| WHAT IS BEING ASKED |
List the receivers named in the article below on the Saints and the Manning family as the players Archie Manning could have been throwing to.
*** TEXT SECTION
When Hurricane Katrina hit in August of 2005, it laid the entire city of New Orleans to waste. The overwhelmed levees could not hold back all the water that fell on the area, and the federal government was exposed as completely inadequate in their flawed and late response to all the people in the area who needed help. The Superdome, which itself suffered structural damage in the storm, turned into a massive homeless shelter filled with squalor, despair and outrage.

The Saints had to play their home games in Baton Rouge on the campus of LSU and the Alamodome in San Antonio while their city and stadium were repaired and rebuilt. The Superdome reopened on September 25, 2006, and a fever-pitch crowd watched the Saints dismantle the poor Atlanta Falcons, 23-3. Since this game, fans nationwide have taken the Saints to heart, and watching them finally get to play in a Super Bowl will be a satisfying sight to all football fans not based in Indiana.

Back now to the elder Manning. Archie was the Saints quarterback from 1971 to 1982, drafted in the first round out of Ole Miss (he was the second selection in the draft; the first pick was this quarterback from Stanford named Jim Plunkett, who was taken by some team in Foxborough, Mass.). Manning became known by most every observer as the best, or at least one of the best, quarterbacks in NFL history to never play in a postseason game. Like Plunkett in New England, Manning suffered from playing with a cast of second-rate JAGs (a Bill Parcells term meaning "Just Another Guy"), and spent most of his career running away from pass rushers instead of throwing to receivers like Dan Abramowicz, Don Herrmann and Wes Chandler.

Manning married a Mississippi girl named Olivia, and they made New Orleans their home. Together they had three boys, Cooper, Peyton and Eli. Peyton went to Tennessee before making his fame and fortune in a city more famous for a big brickyard and a state which regards basketball like folks from Canada regard hockey. Eli followed his dad to Ole Miss before being drafted by San Diego, forcing a trade to the New York Giants, and helping deny your Patriots an undefeated season two Februaries ago. The other son, Cooper, tried to play football but contracted spinal stenosis and now works for an energy investment firm (thanks, Wikipedia).

Archie and Olivia remained in Louisiana, and Archie is still popular in The N-O. He is still perhaps the most identifiable and popular former New Orleans Saint. He has lived through the fans with paper bags over their heads, the "Aints" and the Benson Boogie. Now, his beloved former team finally gets to play in the Super Bowl, except that it's against Peyton. Family ties will likely win out, but you have to wonder what will be going through Archie's thought process as he watches this game. He and Olivia cannot stand watching Peyton versus Eli. How bad will this be? Probably not as bad, but it will strike a nerve.

Patriot fans have good reason to back New Orleans. Of the nine Super Bowls (second to Miami after this weekend) the Big Easy has hosted, the Patriots have been in three of them, more specifically three of the last four. The Patriots did win their first Super Bowl in New Orleans, a 20-17 win over the Rams in Super Bowl XXXVI. That mind-blowing win more than overshadowed the losses in the other two. Given both teams' prior reputation for being consistent losers, Patriot Nation should back the Saints with all the fervor they can muster, never mind the joy in seeing Peyton Manning losing a postseason game and keeping Tom Brady at the top of most quarterback discussions and rating tables.

It should be a great spectacle on Sunday. Tom Benson will bring his umbrella, Wynton Marsalis will bring his trumpet, and Archie will bring his family and watch his middle son play in his second Super Bowl against his old team. The Saints will come marching into Sun Life Stadium on Sunday, armed with Drew Brees and an offense which can stand toe to toe with that of the Colts. The Colts bring their unique Super Bowl legacy, with two sloppy wins and the most famous Super Bowl loss in NFL history.

The Saints simply have to win. If they do, Mardi Gras will indeed last several weeks on Rue Bourbon.
******
*** INPUT DATA
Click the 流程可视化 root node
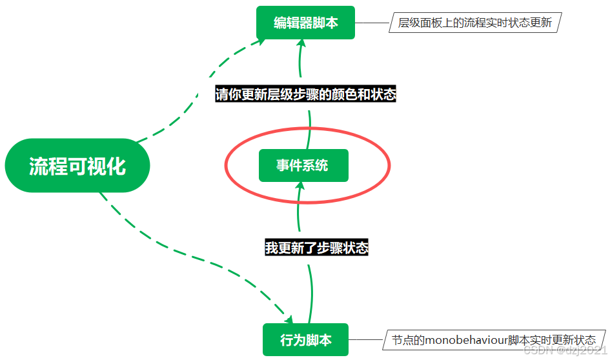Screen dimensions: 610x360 pyautogui.click(x=77, y=166)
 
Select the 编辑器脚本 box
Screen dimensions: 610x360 pyautogui.click(x=305, y=23)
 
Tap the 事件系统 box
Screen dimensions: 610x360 pyautogui.click(x=303, y=166)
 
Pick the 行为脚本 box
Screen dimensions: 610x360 pyautogui.click(x=305, y=339)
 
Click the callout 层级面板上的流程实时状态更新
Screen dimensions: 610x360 pyautogui.click(x=474, y=23)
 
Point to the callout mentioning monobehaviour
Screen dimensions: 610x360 pyautogui.click(x=494, y=339)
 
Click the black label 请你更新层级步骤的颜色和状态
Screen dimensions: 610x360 pyautogui.click(x=305, y=94)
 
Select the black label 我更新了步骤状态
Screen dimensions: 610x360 pyautogui.click(x=316, y=248)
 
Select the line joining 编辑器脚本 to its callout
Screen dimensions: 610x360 pyautogui.click(x=371, y=23)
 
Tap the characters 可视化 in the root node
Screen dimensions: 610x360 pyautogui.click(x=97, y=166)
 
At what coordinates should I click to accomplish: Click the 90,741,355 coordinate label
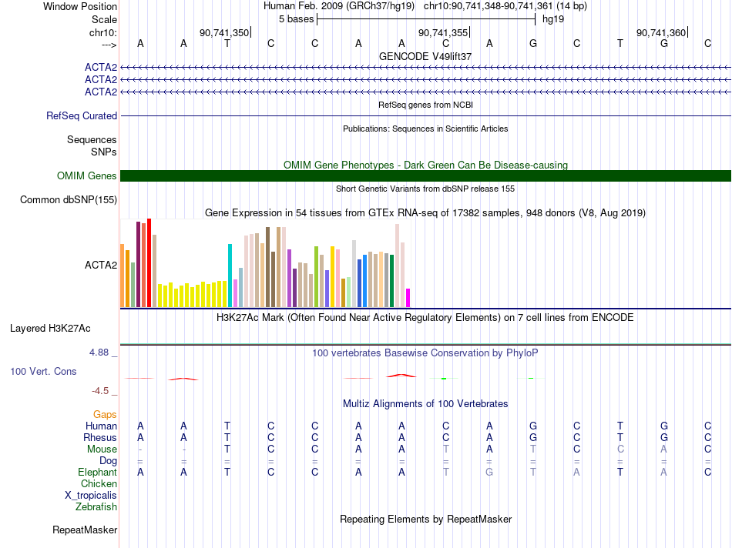442,32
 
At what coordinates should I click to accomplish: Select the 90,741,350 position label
224,32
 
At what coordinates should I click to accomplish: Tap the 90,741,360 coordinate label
661,32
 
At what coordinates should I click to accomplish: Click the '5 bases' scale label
296,19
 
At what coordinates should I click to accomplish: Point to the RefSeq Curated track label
82,115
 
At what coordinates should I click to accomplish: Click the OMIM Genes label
87,175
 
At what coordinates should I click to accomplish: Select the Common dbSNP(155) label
69,199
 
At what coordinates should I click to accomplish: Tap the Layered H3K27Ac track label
50,329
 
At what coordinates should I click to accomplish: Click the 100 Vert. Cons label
43,371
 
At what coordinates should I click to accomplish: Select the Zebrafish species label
******
| SOLUTION TO THE EXERCISE |
Dan Abramowicz
Don Herrmann
Wes Chandler